Gary shared that the history of SEO is also about small sites figuring out how to outcompete the bigger sites. For example, reviewed.com, before it was purchased by USA Today, was started by a child whose passion for the topic contributed to it becoming massively successful.
Gary says that there are two things to do:
Wait until someone else figures out how to outcompete and then copy them
Or figure it out yourself and lead the way
Many define long-tail keywords as phrases with a lot of words in them. But the truth is that they're phrases that searchers rarely use. It’s the rareness of these keywords that makes them long tail, not how many words are in the keyword phrase.
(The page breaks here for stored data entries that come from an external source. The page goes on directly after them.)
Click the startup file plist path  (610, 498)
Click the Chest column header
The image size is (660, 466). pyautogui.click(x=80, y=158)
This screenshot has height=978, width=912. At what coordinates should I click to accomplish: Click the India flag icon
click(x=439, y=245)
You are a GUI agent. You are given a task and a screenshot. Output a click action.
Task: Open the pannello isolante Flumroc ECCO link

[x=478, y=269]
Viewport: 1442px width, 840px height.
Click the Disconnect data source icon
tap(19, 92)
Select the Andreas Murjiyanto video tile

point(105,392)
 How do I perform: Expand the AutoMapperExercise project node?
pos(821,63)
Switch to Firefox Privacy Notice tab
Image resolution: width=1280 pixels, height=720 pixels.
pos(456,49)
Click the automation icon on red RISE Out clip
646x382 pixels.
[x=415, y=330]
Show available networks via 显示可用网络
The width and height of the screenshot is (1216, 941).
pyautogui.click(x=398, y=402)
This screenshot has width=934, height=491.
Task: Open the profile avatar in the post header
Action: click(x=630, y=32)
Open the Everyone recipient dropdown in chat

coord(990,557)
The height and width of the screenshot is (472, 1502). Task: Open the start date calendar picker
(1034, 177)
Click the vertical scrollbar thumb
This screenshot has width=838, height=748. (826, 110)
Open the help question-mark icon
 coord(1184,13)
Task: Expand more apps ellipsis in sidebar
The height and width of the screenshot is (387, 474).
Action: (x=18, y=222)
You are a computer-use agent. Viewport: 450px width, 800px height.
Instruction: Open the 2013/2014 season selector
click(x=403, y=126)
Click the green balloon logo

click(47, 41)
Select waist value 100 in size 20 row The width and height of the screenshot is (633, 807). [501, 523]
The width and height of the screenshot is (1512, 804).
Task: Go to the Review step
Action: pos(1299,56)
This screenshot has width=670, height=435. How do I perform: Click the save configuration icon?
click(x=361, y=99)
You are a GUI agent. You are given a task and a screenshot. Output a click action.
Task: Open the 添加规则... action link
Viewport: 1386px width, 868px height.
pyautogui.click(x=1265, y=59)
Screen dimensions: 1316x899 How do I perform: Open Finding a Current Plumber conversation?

Gary said Google sees about 15% or more new long-tail keywords every single day, which is a lot of opportunity. The problem with small sites is that they’re trying to hit the big traffic keywords without first showing relevance in the long tail.
Starting small and building up toward big is one of the secrets of successful sites.
Gary emphasises the advantages small sites have: speed and agility. Big brands often struggle with bureaucracy and risk aversion, while small sites can quickly adapt and take bold actions. This agility can be a powerful tool in competing with larger, slower-moving competitors.
To summarise
Outcompete or Follow: Small sites can either pioneer new strategies or learn from those who succeed.
Long-Tail Keywords: These are not just long phrases but rarely searched terms that can drive significant traffic.
Start Small: Establish relevance with long-tail keywords before targeting high-traffic terms.
Technical SEO
Why Negative SEO Doesn’t Work
In another post from Search Engine Journal, Google's Gary Illyes shed light on how Google prevents low-quality spam links from harming websites, offering reassurance on the often misunderstood concept of negative SEO.
Negative SEO involves bombarding a competitor's site with low-quality links, aiming to get them penalised by Google. This tactic originated in the online gambling industry due to its high stakes and fierce competition. Today, there are 100s of services from Fiverr and the likes specialising in removing these harmful/spammy/toxic links.
The reality of negative SEO
Gary discussed his experience with numerous cases of alleged negative SEO following the Penguin update. Out of hundreds of examples, only one case potentially involved negative SEO, highlighting that the fear surrounding it is vastly exaggerated.
Gary explained that Google evaluates the context of links. If links come from irrelevant or spammy sites, Google disregards them. This means links from unrelated topics or dubious sources don't affect your site's rankings.
Because of this, Google is rumoured to be removing the disavow tool, as Bing has already done, as it can do more harm than good (sorry Fiverr snake oil salespeople).
Google’s sophisticated algorithms ensure irrelevant or harmful links don't impact your site, allowing you to focus on creating valuable content instead.